**DESCRIPTION OF THE TASK:** Verbatim copy, images excluded: write out each record shown below.

(Collected data entries)
- Opening Delimiter -
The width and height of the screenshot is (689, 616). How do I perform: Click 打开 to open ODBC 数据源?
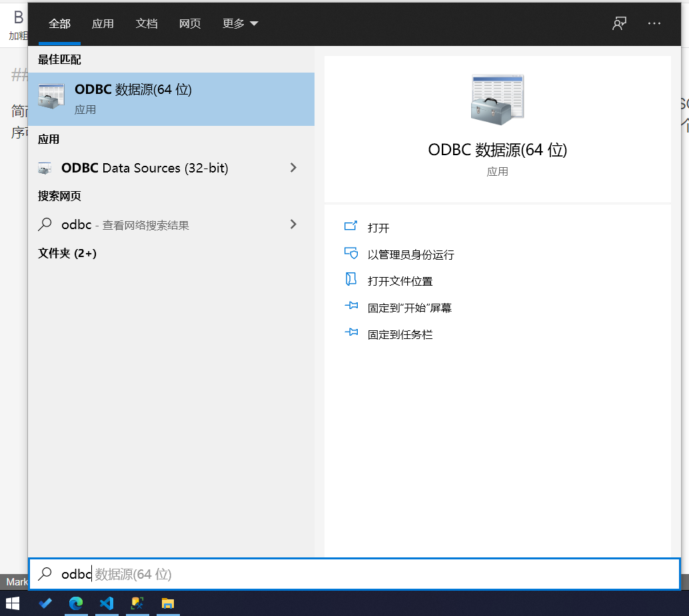click(376, 226)
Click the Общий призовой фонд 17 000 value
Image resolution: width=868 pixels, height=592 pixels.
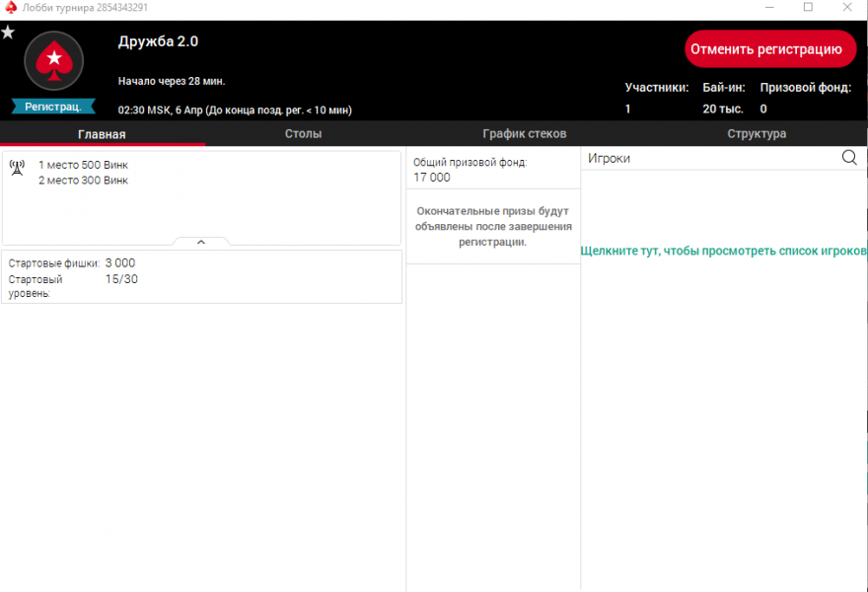(432, 178)
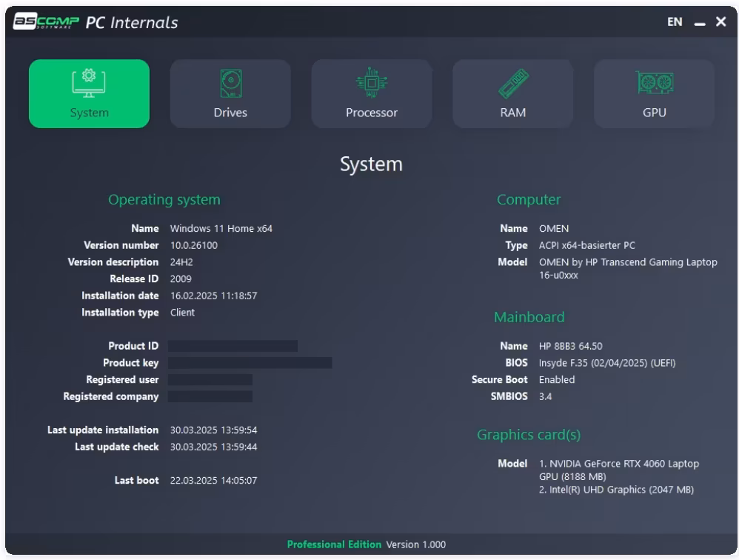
- Closing Delimiter -
**SOLUTION TO THE PROBLEM:**
The width and height of the screenshot is (689, 616). How do I perform: Click 打开 to open ODBC 数据源?
click(376, 226)
Click the Общий призовой фонд 17 000 value
Image resolution: width=868 pixels, height=592 pixels.
(432, 178)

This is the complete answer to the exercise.